Dylan showcased his new music at the Newport Folk Festival in July 1965. His set completely shattered the expectations of his audience. On the hallowed ground of Newport—where Pete Seeger sang of peace and freedom, where Dylan himself had sung “Blowin’ in the Wind” with Peter, Paul and Mary just two years earlier—Bobby D. gave the quintessential protopunk performance. He did three electric numbers with a backup band, but the loud, pulsing electronic rock drowned out a lot of the lyrics, causing some in the crowd to scream and heckle the musicians. This wasn’t the Dylan they knew, who had provided a musical backdrop to their most intimate hopes. With some prodding Dylan returned with his acoustic guitar and sang “It’s All Over Now, Baby Blue.” While this encore somewhat mollified the scandalized audience of folkies, the real message was that the black-and-white politics of the folk era was over.*
The process Dylan inaugurated with Bringing It All Back Home characterized his output during the mid-1960s. The songs on Highway 61 Revisited, also released in 1965, were testaments to the mystic trials he suffered during his heavy drug period. In his first international chart-buster, “Like a Rolling Stone,” Dylan asked the musical question of how it feels to face the Void. This remarkable song combined his most withering vocal sneer with a joyously uplifting melody to capture the combination of fear and exhilaration that accompanied his listeners’ first groping steps out of the boredom and security of middle-class suburbia. “How does it feel,” he moaned, “to be on your own, a complete unknown. . .” Never was an artist more in synch with his time and his cultural moment. He was inside the psyches of millions. Phil Ochs described Dylan during this period as acid incarnate: “He was LSD on stage.”
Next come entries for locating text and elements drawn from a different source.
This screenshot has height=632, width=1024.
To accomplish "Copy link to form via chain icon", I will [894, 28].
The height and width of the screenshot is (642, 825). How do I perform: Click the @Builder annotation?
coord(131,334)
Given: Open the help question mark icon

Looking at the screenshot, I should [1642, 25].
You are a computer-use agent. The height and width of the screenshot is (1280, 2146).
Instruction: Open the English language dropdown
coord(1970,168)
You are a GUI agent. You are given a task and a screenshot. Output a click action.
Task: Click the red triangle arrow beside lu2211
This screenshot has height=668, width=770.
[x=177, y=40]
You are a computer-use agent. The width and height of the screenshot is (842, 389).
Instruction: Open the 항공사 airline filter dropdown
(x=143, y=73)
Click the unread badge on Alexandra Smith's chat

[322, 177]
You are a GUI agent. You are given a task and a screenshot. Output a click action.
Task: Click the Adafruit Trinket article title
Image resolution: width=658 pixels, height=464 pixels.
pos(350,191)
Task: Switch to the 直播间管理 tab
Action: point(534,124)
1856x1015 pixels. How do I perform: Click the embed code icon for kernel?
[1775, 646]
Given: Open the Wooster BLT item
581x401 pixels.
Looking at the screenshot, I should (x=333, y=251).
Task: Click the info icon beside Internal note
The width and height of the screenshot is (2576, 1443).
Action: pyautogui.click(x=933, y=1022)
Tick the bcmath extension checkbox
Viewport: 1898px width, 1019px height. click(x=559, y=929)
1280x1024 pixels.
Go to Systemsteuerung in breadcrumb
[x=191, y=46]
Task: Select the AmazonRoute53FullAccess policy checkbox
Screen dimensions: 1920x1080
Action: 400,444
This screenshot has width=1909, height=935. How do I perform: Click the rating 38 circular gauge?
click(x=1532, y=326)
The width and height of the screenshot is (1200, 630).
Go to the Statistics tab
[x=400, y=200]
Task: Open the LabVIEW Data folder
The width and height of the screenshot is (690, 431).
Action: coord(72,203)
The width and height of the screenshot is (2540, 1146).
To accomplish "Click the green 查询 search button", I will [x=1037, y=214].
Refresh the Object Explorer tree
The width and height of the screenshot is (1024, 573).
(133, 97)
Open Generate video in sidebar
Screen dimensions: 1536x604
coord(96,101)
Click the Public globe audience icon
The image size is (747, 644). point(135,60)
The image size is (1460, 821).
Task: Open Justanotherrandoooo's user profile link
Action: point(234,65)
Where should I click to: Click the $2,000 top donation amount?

Before Dylan went electric—that is to say, psychedelic—folk was the music of moral conscience, while rock was the Dionysian back-beat glorifying the baser pleasures of sex and speed. But the moment Dylan plugged in his guitar, social critique went Top Forty and rock, with its growing audience, became a vehicle of protest. His songs, along with those of other turned-on folk-rockers who followed in his footsteps—Simon and Garfunkel, The Byrds, Buffalo Springfield, The Lovin’ Spoonful—became an instant body of oral tradition appealing to an enormous audience of disaffected youth. The idealism of folk was wedded to the anger and exuberance of rock music, and before long many of the same people who trashed Dylan for selling out and leaving the protest movement in the lurch began to rock out.
Dylan’s emergence as a rock and roller was part and parcel of his problematic self-exploration with psychedelic drugs in the mid-1960s. The vastly accelerated personal changes Dylan underwent as he moved from protest to transcendence were archetypical of a rite of passage experienced by thousands of turned-on youth. Dylan knew that everyone had to go through the process of individuation on their own, that neither he nor anyone else could lead the masses to that other shore. To those who were attempting to navigate such treacherous waters, his only suggestion was: “Everybody must get stoned.”